Based on the Swagger file, they decided to use Burp Intruder to fuzz the endpoints to see which ones required authentication. For whatever reason, they had a perfect 50/50 split. Why is this? For a reason that the author didn't understand, by making multiple requests the authentication wasn't required! So, it was possible to interact with arbitrary endpoints as an authenticated user. Weird!

Sam used this to access their own modem at home. Additionally, they could update business accounts to retrieve PII, MAC addresses and other things. There's still more to the craziness though.

Any hardware modifications to other devices required a special encrypted value. From reversing the JavaScript, they found a key that was being used. The device pin happened to be encrypted with this; so, this made for some easy testing. Encrypting for the device parameters wasn't as easy though; it required a bunch of information like mac address, account number and other things.

Since Sam didn't know how to get an account ID of an arbitrary user, they decided to remove some of the values and provide garbage for the others.
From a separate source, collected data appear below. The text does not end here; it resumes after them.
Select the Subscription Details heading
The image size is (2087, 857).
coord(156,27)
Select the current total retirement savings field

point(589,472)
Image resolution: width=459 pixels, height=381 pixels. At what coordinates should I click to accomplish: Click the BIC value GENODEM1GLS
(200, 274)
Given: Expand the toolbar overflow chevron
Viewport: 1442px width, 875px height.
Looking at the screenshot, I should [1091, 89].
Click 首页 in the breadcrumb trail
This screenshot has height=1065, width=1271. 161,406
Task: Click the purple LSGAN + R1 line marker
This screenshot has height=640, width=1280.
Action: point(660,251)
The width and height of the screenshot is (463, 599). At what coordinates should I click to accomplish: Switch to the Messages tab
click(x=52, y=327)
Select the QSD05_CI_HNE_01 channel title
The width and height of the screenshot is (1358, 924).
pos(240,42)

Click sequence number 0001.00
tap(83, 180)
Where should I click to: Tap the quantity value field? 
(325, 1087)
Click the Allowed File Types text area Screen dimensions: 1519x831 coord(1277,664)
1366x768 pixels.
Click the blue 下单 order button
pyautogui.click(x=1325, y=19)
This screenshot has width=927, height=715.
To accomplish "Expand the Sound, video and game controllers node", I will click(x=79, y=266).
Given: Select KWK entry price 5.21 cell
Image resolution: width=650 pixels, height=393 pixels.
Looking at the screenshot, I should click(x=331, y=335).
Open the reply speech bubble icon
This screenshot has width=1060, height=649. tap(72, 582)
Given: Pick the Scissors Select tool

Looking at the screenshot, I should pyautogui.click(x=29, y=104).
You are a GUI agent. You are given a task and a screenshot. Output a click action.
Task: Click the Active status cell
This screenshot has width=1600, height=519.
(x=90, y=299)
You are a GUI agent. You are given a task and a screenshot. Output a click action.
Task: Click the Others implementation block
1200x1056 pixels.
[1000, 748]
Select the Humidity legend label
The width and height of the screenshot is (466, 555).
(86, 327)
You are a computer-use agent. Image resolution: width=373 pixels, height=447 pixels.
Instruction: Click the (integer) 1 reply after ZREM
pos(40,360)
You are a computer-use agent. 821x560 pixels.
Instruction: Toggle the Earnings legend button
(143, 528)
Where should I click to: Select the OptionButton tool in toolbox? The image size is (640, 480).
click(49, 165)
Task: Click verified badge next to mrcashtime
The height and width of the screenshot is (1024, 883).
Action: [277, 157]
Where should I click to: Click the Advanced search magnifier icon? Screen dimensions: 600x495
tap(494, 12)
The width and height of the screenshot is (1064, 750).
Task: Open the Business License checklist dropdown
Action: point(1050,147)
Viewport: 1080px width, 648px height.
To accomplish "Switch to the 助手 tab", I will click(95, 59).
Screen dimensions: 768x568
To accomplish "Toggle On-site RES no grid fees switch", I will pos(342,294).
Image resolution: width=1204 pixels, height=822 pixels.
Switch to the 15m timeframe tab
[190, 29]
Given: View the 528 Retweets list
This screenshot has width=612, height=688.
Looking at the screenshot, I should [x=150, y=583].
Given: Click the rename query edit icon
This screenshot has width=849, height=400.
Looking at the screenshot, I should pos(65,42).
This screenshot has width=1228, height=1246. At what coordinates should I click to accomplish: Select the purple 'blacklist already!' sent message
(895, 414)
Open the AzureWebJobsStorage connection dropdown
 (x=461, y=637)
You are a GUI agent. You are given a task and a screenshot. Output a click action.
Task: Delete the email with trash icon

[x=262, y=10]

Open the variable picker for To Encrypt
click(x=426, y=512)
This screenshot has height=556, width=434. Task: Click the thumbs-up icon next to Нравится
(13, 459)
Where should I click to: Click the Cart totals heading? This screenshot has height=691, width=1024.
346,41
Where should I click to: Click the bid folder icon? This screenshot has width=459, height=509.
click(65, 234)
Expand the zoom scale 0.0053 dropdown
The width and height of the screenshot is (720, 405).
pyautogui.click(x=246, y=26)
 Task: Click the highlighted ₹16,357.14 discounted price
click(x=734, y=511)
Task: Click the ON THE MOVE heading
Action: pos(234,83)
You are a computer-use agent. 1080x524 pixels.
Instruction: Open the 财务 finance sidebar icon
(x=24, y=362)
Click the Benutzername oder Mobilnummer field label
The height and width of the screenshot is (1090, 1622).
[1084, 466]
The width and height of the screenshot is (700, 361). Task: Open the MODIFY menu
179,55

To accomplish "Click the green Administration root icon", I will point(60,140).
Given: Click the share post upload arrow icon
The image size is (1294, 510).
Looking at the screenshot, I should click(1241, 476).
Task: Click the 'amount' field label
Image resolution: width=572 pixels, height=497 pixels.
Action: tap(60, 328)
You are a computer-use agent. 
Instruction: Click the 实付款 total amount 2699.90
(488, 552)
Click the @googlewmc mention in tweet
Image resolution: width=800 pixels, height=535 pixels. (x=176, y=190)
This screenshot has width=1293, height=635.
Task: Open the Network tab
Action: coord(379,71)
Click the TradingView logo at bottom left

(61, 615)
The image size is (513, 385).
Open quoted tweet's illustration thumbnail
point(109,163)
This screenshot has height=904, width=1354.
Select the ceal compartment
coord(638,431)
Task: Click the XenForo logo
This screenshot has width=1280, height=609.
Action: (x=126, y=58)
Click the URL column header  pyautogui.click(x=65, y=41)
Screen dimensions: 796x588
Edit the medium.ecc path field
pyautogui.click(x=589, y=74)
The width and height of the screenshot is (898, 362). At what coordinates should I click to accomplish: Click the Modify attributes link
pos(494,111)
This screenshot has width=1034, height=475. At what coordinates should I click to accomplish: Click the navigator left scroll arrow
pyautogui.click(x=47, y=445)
Luckily for him, the only necessary parameter was the MAC address! To test this, they updated their modem settings to change the SSID and it worked! They had the ability to change settings of arbitrary modems.

Sam was satisfied with his research. He thought this was the likely vulnerability that the hacker in his network had found. So, they reported the bug to the ISP, who swiftly took everything down and patched it. In a twist, Cox said that this functionality was added in 2023, while the exploitation of his device had happened in 2021. Regardless, an awesome post on discovering and exploiting weird functionality with sick recon techniques.